Mapping our perspectives: geographic representation in PDX

Portland State geography professors David Banis and Hunter Shobe presented their new book, Portlandness: A Cultural Atlas, as part of the annual 10-day Portland State of Mind celebration of knowledge and culture, on Wednesday, Oct. 27.

In an entertaining presentation, Banis and Shobe described the evolution of their project, from class assignments to a published book. Initially, they asked students to come up with things that define Portland and mapped each one of those, such as liberalness, environmentalism, breweries and food carts.

In some ways the results weren’t surprising, like the fact that there are more breweries in Portland than any other city in the world. But they worried that talking about Portland in a statistical way leaves out a lot and might just stereotype Portland.

“What we need to do is explore other ways of seeing other parts of Portland,” Banis said.

They aimed to capture a sense of place, questioning what defines Portland, what makes it different from any other place in the world, and represent that graphically through a cultural atlas.

“A cultural atlas is something that challenges our geographic imaginations and provides us with different cartographies we’re not used to seeing, and asks us to see places from the perspectives of other people,” Shobe said.

Banis explained that while we tend to trust the authority of maps, we forget there is a cartographer picking and choosing what’s on that map, thereby telling a story.

A lot of maps use the same conventions, so they tried to use as many different cartography and map styles as possible “to not only get people to think differently about Portland, but also to get people to think differently about maps,” Shobe said.

In this vein, they encouraged their contributors to be as creative as possible.

Banis and Shobe shared many of the book’s maps, including a map of Portland in the style of the London Tube (featuring a “Hipster Line” that basically wanders and goes nowhere), a map of security cameras downtown (over 400) so you can track a route with the least surveillance, a map of wait times for brunch, a map of backyard beekeepers and the loss of hives, and a map of city plans that never came to fruition (including grand boulevards, a network of freeways, water taxis and Olympics host venues).

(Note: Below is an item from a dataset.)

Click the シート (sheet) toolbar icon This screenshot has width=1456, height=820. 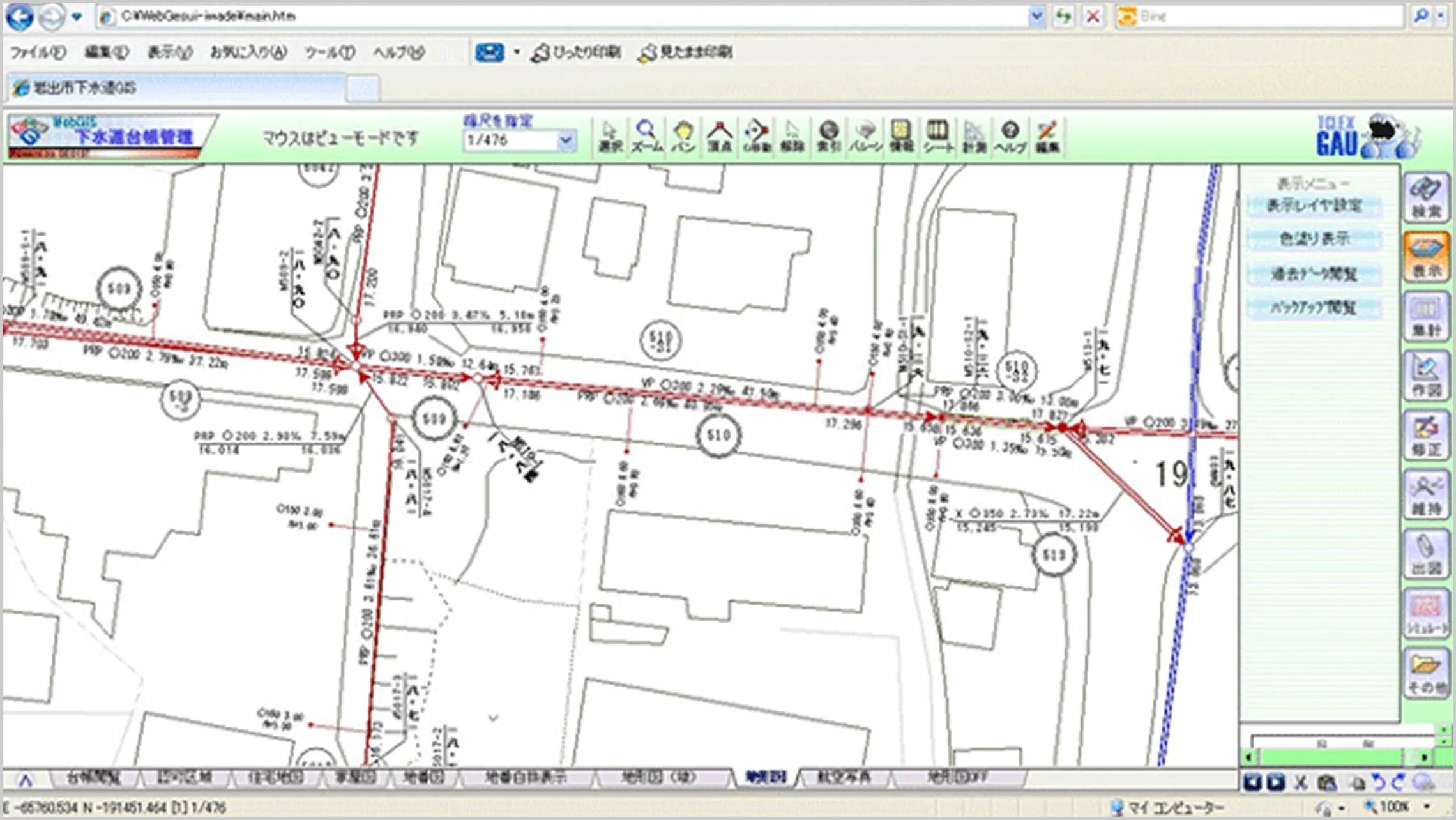(937, 136)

“We’re trying to suggest different ways to pay attention to your city,” Banis said. “There’s so much interesting stuff. When we travel we have a tendency to be hyper-observant, but we aren’t that way in our own cities.”

They also included mental maps, featuring the illustrations from a third-grade class, mapping the city from their perspectives. Other maps reveal surprising paradoxes; despite being the third-whitest metropolitan area, 55 different languages are spoken at Portland’s David Douglas High School.

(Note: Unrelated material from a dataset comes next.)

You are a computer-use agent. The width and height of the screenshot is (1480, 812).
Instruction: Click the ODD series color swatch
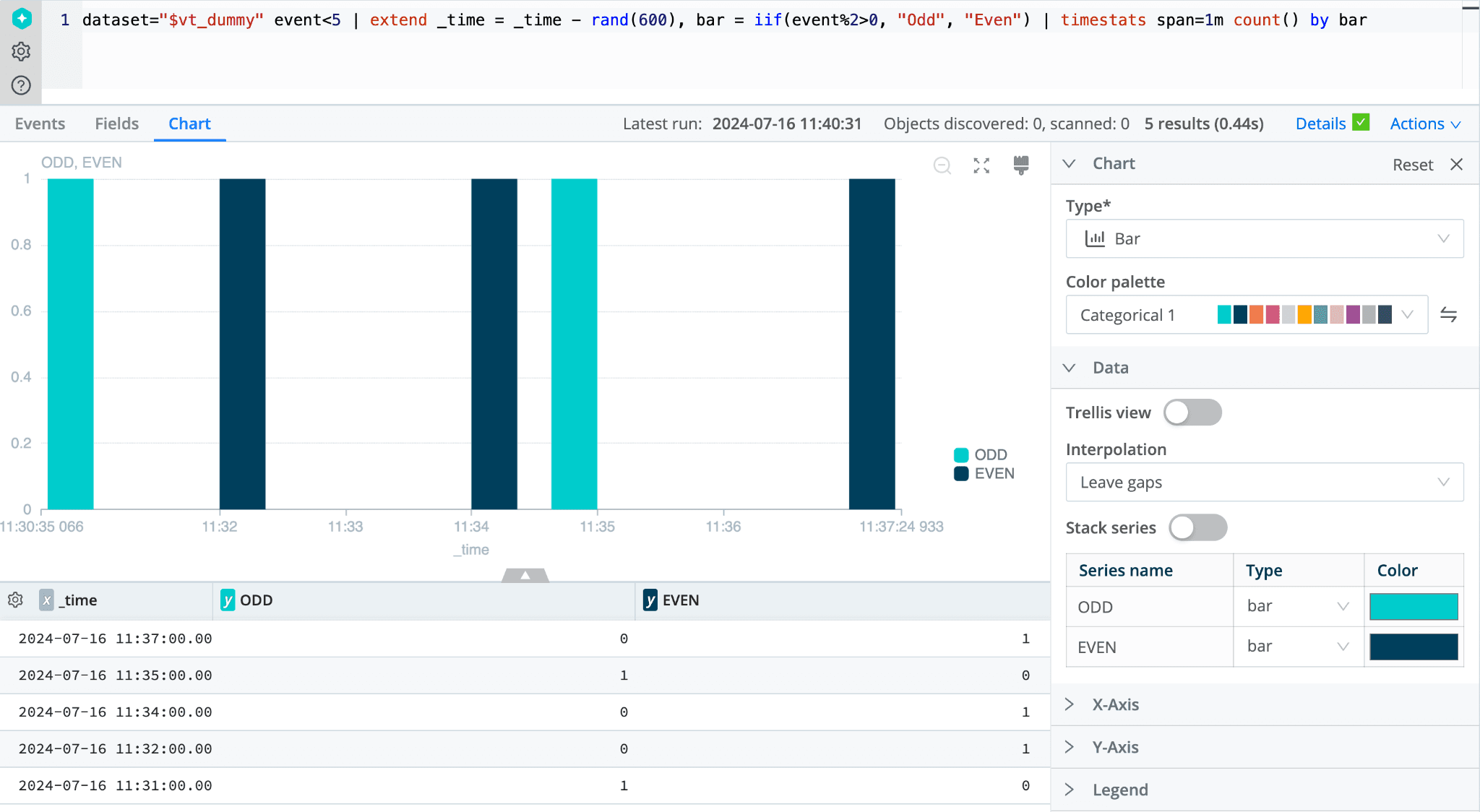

Many of the maps have a humorous, quirky edge, but some also represent the city’s internal conflict, like the discriminatory process of redlining and gentrification in the Mississippi district.

Banis and Shobe described the laborious process from ideas to manuscript draft to choosing a publisher to editing with a graphic designer to finalizing the finished product. It was a giant collaboration of over a hundred people who helped develop the ideas for the book and who volunteered their time.

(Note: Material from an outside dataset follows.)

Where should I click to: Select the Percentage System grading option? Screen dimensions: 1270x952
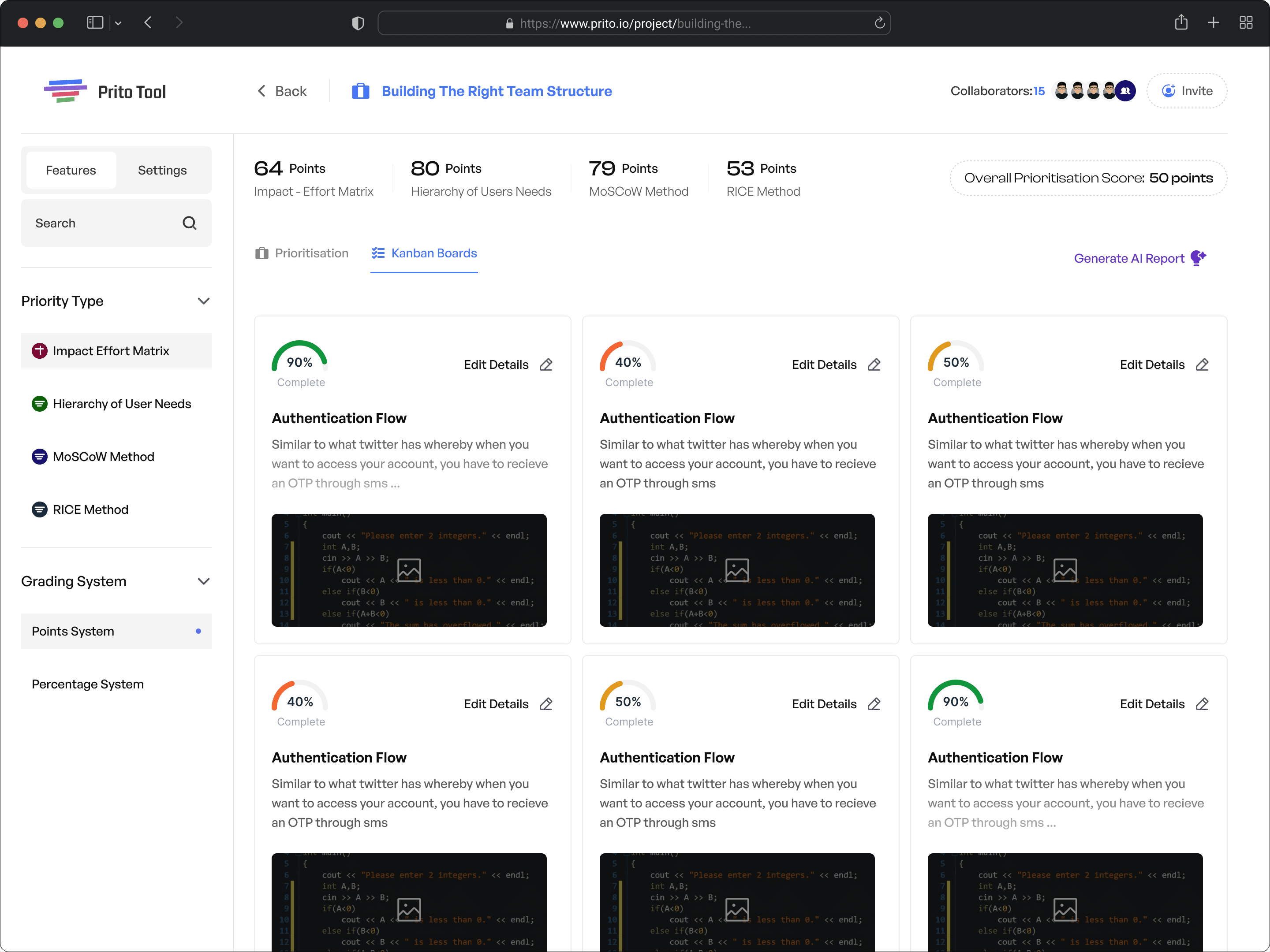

“The most significant part of working as a cartographer on Portlandness was the level of collaboration and the way that collaboration helped the pages evolve throughout the project,” said Corinna Kimball-Brown, one of the cartographers. “There were many ideas that came out of Hunter and David’s classes and then were discussed and iterated upon by the core group of cartographers and researchers for months or even years.”

Another cartographer and recent transplant to Portland, Randy Morris, explained how the project helped him discover parts of the city he never would have found on his own. “Just looking through the book shows such a diversity of perspectives, environments and stories,” Morris said. “Not just from the authors’ points of view, but from that of all the cartographers, and the data as well.”

Portlandness is about capturing the city from the experience of those who actually live here, not the New York Times’s notion of the city which, according to Banis and Shobe, tends to portray an upscale, self-consciously quirky version that is very limited. The project has inspired Shobe to walk around neighborhoods he doesn’t usually go to.

Banis now sees Portland as a mix of interconnected stories. He explains that urban issues are often put forth as simple choices instead of complex ones that should consider a variety of perspectives.

“I think we all have a tendency to see the city through our own personal lens and not through the eyes of the many fellow citizens [who] we do not know,” Banis said.

The audience, mostly comprised of their students, was engaged and laughing throughout the presentation. Boisterous, excited conversation followed. Jessica Beutler, a former student of Shobe, came back for the event.

“It’s fun to come out and support them,” Beutler said. “I’m really excited to get [the book], personally. It’s definitely on my Christmas list.”